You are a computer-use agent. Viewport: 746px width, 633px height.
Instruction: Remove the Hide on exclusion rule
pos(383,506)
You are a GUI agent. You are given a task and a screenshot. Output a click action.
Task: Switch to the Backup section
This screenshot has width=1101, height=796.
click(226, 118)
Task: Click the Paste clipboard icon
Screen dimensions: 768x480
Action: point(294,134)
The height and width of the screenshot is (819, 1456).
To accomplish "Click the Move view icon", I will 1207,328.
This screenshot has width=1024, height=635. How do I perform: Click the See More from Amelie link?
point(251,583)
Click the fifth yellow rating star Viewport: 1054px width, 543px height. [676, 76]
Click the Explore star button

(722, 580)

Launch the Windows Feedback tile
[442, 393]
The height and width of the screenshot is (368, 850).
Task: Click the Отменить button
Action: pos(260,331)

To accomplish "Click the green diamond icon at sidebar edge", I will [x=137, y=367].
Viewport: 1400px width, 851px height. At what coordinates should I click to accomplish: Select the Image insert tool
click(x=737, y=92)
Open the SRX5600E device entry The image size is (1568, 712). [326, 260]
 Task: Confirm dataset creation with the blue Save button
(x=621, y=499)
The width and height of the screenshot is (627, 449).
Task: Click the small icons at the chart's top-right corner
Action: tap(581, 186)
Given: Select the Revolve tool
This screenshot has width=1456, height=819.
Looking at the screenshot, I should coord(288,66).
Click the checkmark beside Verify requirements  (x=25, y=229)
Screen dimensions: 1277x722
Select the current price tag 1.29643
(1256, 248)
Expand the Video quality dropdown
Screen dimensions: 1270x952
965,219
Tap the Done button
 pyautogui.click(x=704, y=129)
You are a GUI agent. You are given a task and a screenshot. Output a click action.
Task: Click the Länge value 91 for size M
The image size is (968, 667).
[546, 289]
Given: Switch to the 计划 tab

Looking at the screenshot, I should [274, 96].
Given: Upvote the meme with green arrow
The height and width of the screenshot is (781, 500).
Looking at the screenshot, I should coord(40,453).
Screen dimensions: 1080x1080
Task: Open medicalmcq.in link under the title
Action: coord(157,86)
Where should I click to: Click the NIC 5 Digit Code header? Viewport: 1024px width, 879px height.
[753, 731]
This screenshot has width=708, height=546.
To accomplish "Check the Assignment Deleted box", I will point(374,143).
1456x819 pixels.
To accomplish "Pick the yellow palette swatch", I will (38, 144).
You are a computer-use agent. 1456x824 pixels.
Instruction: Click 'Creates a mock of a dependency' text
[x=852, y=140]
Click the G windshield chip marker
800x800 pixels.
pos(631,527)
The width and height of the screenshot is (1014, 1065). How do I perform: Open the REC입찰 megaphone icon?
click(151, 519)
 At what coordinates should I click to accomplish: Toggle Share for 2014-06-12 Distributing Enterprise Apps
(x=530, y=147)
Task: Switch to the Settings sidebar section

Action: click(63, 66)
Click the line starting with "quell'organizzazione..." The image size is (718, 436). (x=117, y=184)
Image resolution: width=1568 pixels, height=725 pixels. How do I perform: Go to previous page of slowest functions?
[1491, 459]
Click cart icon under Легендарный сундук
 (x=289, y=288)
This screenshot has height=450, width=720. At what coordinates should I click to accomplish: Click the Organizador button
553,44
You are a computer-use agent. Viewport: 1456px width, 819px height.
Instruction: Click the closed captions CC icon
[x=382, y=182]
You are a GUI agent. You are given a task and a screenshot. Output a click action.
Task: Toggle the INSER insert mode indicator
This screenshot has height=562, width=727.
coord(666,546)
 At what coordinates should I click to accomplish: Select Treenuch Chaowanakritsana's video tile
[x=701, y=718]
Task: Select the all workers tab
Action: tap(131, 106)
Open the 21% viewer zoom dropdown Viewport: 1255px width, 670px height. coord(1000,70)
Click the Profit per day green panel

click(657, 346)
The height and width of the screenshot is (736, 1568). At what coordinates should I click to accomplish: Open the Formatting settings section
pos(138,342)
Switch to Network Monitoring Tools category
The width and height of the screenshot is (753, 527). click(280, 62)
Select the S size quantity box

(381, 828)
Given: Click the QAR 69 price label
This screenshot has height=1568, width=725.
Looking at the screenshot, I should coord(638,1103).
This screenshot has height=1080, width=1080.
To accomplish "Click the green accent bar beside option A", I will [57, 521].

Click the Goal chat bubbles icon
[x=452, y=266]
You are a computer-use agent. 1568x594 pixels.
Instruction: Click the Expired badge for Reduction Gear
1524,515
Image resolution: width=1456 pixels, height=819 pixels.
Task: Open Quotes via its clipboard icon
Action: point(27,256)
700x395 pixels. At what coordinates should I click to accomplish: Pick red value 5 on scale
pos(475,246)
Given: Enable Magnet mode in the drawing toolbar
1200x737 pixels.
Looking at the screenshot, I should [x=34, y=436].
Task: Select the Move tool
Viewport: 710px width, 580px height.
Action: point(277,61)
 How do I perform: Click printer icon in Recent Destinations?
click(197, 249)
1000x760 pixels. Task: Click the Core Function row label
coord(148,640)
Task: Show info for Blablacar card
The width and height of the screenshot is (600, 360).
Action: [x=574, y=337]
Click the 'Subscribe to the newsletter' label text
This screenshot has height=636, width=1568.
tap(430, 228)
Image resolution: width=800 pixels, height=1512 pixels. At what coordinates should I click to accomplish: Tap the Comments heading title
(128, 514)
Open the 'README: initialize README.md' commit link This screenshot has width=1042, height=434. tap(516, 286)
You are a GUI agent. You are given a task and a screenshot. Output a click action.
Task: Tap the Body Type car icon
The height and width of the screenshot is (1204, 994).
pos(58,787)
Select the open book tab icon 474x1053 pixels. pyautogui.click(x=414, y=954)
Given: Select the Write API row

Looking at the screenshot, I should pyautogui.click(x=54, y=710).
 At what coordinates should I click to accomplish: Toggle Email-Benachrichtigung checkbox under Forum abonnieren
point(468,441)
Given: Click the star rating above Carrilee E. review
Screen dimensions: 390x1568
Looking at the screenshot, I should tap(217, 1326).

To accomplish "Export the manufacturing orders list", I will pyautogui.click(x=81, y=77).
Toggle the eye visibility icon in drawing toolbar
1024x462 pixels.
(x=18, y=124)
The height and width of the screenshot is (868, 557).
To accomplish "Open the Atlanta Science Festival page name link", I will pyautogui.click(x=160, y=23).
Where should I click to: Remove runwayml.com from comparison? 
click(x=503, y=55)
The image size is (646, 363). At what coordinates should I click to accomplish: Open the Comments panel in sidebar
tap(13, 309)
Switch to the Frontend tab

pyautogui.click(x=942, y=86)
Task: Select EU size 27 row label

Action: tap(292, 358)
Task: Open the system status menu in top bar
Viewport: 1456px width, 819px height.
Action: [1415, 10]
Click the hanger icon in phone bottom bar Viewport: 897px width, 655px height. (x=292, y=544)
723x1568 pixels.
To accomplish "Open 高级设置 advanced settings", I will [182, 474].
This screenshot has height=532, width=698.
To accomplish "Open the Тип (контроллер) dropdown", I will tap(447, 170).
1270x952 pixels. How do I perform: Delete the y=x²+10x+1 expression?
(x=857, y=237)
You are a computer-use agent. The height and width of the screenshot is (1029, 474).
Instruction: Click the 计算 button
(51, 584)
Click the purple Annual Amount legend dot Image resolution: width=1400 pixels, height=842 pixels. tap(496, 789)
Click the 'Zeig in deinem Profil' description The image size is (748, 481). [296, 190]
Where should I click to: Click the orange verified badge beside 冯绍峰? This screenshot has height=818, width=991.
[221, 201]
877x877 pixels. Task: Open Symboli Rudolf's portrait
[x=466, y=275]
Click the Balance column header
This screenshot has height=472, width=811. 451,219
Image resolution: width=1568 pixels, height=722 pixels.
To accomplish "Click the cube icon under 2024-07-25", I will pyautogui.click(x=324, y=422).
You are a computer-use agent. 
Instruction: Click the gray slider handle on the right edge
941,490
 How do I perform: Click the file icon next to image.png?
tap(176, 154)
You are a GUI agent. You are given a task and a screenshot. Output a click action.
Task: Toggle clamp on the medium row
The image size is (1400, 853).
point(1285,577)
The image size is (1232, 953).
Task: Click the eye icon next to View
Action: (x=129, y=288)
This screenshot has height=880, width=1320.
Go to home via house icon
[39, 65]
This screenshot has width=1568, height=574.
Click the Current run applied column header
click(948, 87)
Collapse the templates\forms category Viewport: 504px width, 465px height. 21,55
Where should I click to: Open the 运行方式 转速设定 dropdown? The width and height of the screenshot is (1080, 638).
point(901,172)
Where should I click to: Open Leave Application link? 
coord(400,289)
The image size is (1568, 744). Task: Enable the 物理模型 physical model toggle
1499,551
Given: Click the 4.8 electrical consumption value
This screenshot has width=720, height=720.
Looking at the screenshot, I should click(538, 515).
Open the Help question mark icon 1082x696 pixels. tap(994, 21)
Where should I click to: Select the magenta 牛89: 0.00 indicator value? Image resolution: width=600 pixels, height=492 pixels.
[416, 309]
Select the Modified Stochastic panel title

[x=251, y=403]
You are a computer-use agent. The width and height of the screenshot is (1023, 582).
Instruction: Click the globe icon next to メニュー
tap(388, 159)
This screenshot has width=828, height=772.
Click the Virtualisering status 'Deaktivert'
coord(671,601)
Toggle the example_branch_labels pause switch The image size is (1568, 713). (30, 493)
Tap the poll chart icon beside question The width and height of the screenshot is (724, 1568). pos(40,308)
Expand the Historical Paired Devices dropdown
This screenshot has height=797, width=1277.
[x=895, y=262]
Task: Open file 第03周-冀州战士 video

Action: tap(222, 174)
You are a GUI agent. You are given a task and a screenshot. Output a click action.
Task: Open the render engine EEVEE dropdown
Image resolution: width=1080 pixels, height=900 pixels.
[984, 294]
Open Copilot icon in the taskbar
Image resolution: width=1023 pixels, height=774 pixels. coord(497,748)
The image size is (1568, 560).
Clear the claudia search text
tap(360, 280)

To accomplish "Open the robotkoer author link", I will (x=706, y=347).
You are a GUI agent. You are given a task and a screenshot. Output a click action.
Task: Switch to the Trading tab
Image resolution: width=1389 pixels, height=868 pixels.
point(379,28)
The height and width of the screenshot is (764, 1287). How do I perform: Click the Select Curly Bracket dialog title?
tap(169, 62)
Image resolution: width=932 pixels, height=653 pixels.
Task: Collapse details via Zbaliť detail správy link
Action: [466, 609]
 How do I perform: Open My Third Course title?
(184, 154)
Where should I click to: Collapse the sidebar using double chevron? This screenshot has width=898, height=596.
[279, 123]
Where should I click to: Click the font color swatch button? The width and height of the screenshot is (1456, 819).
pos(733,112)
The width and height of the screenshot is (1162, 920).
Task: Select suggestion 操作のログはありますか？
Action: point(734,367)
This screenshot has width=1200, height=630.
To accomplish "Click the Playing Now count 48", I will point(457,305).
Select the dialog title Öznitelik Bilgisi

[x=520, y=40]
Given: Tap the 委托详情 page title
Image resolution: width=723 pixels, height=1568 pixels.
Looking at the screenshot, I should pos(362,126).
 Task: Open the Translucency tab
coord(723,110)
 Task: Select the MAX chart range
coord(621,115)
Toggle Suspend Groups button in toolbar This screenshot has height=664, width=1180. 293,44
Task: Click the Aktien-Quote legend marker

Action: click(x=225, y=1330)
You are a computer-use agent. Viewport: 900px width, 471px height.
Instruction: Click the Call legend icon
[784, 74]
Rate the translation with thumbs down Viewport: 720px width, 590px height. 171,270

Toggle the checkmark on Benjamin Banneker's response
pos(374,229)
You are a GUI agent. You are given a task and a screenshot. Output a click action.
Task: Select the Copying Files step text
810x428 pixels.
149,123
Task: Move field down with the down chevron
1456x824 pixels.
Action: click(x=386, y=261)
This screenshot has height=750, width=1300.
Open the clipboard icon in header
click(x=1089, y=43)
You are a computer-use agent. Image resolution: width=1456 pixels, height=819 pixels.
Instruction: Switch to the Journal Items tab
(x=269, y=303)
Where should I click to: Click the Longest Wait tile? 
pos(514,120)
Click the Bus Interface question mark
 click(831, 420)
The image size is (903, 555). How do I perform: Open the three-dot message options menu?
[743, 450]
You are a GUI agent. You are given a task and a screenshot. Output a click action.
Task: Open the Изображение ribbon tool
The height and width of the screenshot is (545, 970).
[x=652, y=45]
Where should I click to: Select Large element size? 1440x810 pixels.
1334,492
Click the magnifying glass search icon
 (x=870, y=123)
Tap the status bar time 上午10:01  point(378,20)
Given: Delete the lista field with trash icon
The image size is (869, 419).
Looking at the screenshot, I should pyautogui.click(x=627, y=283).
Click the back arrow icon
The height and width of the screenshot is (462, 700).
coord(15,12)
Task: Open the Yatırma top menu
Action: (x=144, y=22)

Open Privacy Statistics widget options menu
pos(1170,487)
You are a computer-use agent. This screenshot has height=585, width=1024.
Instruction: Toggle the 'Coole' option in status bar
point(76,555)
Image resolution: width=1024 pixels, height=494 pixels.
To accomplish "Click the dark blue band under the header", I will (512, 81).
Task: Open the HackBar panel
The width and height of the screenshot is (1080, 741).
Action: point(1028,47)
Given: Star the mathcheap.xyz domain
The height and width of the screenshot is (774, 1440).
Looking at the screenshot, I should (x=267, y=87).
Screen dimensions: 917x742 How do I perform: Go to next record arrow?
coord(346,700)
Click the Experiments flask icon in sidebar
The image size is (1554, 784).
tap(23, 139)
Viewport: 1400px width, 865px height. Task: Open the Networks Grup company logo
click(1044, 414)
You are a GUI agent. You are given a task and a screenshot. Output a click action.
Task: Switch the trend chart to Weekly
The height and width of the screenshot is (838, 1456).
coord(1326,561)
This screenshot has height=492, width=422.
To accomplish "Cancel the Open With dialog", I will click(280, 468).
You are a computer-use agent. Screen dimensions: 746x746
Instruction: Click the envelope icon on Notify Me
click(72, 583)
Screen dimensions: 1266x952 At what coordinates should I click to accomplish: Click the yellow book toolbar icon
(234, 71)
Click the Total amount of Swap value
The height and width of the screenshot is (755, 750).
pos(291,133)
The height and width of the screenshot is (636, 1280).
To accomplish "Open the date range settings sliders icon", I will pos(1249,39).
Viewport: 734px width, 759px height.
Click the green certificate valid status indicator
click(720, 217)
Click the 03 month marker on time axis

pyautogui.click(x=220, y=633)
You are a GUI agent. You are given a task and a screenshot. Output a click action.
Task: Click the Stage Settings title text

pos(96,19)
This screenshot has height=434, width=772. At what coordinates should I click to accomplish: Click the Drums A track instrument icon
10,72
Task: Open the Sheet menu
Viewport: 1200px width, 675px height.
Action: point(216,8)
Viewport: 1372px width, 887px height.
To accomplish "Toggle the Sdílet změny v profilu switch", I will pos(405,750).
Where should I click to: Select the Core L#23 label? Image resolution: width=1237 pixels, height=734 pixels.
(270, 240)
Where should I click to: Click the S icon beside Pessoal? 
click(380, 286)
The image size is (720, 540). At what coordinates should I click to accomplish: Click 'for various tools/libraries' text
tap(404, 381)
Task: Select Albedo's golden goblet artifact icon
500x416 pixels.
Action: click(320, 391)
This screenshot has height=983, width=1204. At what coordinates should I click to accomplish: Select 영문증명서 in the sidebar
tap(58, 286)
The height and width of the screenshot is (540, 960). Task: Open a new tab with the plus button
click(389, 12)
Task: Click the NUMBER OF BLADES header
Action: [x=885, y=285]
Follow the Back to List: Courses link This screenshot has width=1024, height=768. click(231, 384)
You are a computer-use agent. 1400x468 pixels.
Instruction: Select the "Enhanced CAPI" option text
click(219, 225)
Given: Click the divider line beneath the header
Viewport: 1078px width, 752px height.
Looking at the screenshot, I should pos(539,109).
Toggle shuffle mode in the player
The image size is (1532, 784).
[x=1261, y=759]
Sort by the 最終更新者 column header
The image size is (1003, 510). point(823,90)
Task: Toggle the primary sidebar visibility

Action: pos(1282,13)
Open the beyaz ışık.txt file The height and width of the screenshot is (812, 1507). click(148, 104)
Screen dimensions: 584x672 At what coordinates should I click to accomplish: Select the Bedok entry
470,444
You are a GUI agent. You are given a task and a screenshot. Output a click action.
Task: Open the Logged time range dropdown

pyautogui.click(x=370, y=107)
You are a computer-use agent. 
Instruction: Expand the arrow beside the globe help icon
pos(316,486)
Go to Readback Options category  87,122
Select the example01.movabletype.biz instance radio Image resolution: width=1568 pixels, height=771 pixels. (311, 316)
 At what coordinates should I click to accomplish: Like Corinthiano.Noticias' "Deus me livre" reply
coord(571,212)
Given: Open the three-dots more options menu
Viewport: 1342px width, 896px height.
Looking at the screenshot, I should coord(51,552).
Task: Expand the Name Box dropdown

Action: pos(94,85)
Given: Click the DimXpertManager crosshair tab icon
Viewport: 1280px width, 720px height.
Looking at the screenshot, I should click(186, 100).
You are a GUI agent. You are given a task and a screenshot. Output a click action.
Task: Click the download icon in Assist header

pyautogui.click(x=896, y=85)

**REQUEST:**
Reproduce the listing from the line with "Click the Profit per day green panel" up to and including the line with "point(468,441)", changing "printer icon" to "print icon" and leaving everything else as it is. Give only those lines.

**FINISHED ANSWER:**
Click the Profit per day green panel

click(657, 346)
The height and width of the screenshot is (736, 1568). At what coordinates should I click to accomplish: Open the Formatting settings section
pos(138,342)
Switch to Network Monitoring Tools category
The width and height of the screenshot is (753, 527). click(280, 62)
Select the S size quantity box

(381, 828)
Given: Click the QAR 69 price label
This screenshot has height=1568, width=725.
Looking at the screenshot, I should coord(638,1103).
This screenshot has height=1080, width=1080.
To accomplish "Click the green accent bar beside option A", I will [57, 521].

Click the Goal chat bubbles icon
[x=452, y=266]
You are a computer-use agent. 1568x594 pixels.
Instruction: Click the Expired badge for Reduction Gear
1524,515
Image resolution: width=1456 pixels, height=819 pixels.
Task: Open Quotes via its clipboard icon
Action: point(27,256)
700x395 pixels. At what coordinates should I click to accomplish: Pick red value 5 on scale
pos(475,246)
Given: Enable Magnet mode in the drawing toolbar
1200x737 pixels.
Looking at the screenshot, I should [x=34, y=436].
Task: Select the Move tool
Viewport: 710px width, 580px height.
Action: point(277,61)
 How do I perform: Click print icon in Recent Destinations?
click(197, 249)
1000x760 pixels. Task: Click the Core Function row label
coord(148,640)
Task: Show info for Blablacar card
The width and height of the screenshot is (600, 360).
Action: [x=574, y=337]
Click the 'Subscribe to the newsletter' label text
This screenshot has height=636, width=1568.
tap(430, 228)
Image resolution: width=800 pixels, height=1512 pixels. At what coordinates should I click to accomplish: Tap the Comments heading title
(128, 514)
Open the 'README: initialize README.md' commit link This screenshot has width=1042, height=434. tap(516, 286)
You are a GUI agent. You are given a task and a screenshot. Output a click action.
Task: Tap the Body Type car icon
The height and width of the screenshot is (1204, 994).
pos(58,787)
Select the open book tab icon 474x1053 pixels. pyautogui.click(x=414, y=954)
Given: Select the Write API row

Looking at the screenshot, I should pyautogui.click(x=54, y=710).
 At what coordinates should I click to accomplish: Toggle Email-Benachrichtigung checkbox under Forum abonnieren
point(468,441)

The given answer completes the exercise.